How to make money when the market goes down? ›

Short selling is a strategy for making money on stocks falling in price, also called “going short” or “shorting.” This is an advanced strategy only experienced investors and traders should try. An investor borrows a stock, sells it, and then buys the stock back to return it to the lender.

How long did it take the stock market to recover after the 2008 crash? ›

The bounce-back from the 2008 crash took five and a half years, but an additional half year to regain your purchasing power.

How does a stock market crash affect the average person? ›

Stock market losses erode wealth in both personal and retirement portfolios. A consumer who sees his portfolio drop in value is likely to spend less.

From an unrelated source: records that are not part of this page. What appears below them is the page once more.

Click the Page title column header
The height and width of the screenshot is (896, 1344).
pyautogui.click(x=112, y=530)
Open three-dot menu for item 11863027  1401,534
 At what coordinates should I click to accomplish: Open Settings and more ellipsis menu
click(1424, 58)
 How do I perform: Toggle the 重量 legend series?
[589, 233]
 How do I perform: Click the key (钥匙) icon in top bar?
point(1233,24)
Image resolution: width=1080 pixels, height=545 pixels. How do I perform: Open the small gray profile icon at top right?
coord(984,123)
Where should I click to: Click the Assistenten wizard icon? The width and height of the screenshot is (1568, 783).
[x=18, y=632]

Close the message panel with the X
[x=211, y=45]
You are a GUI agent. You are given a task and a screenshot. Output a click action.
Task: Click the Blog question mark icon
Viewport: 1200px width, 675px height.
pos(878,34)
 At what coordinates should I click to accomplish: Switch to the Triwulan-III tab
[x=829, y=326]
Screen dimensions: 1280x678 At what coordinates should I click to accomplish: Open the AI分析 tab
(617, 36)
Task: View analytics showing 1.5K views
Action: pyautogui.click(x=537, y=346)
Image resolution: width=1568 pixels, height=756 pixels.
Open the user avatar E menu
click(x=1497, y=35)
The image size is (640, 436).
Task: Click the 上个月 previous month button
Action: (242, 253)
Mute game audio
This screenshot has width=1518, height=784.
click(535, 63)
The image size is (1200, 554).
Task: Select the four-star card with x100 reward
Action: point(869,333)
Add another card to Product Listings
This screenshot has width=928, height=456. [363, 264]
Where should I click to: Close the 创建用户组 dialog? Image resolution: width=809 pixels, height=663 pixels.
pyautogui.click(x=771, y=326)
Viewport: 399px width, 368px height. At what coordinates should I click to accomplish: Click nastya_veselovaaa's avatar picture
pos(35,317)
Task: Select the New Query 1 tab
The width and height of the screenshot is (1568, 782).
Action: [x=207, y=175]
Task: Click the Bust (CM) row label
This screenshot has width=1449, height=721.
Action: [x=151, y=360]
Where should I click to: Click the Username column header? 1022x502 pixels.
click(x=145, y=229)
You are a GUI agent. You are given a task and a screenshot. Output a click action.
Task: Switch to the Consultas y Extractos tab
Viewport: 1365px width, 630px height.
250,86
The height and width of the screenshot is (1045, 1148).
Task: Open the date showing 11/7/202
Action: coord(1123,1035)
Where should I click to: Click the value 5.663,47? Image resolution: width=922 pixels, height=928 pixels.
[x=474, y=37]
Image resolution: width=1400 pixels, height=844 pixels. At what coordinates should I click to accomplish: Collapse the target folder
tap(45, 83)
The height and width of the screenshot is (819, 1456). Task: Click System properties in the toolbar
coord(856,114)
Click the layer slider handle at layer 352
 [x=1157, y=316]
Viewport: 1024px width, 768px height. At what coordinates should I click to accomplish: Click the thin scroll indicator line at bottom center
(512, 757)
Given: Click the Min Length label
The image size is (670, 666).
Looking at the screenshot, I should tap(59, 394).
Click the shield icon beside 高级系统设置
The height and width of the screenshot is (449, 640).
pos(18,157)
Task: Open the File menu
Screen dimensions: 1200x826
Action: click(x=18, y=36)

How to protect your wealth from economic collapse? ›

How to prepare yourself for a recession
  1. Reassess your budget every month. ...
  2. Contribute more toward your emergency fund. ...
  3. Focus on paying off high-interest debt accounts. ...
  4. Keep up with your usual contributions. ...
  5. Evaluate your investment choices. ...
  6. Build up skills on your resume. ...
  7. Brainstorm innovative ways to make extra cash.
Feb 22, 2024

How long do stock market crashes last? ›

The average bear market cuts stock prices by 36% from peak to trough and these declines typically last over a year and a half. And stock market recoveries are even longer, taking almost two and half years on average.

Can stocks go to zero? ›

Stock prices can fall all the way down to zero. That means the stock loses all of its value and a shareholder's earnings are typically worthless. In this case, the investor loses what they invested in the stock.

What is the stock market prediction for 2024? ›

The Big Money bulls forecast that the Dow Jones Industrial Average will end 2024 at about 41,231, 9% higher than current levels. Market optimists had a mean forecast of 5461 for the S&P 500 and 17,143 for the Nasdaq Composite —up 9% and 10%, respectively, from where the indexes were trading on May 1.

Where is the safest place to have your money during a market crash? ›

Treasury Bonds

Investors often gravitate toward Treasurys as a safe haven during recessions, as these are considered risk-free instruments. That's because they are backed by the U.S. government, which is deemed able to ensure that the principal and interest are repaid.

What is the safest investment if the stock market crashes? ›

If you are a short-term investor, bank CDs and Treasury securities are a good bet. If you are investing for a longer time period, fixed or indexed annuities or even indexed universal life insurance products can provide better returns than Treasury bonds.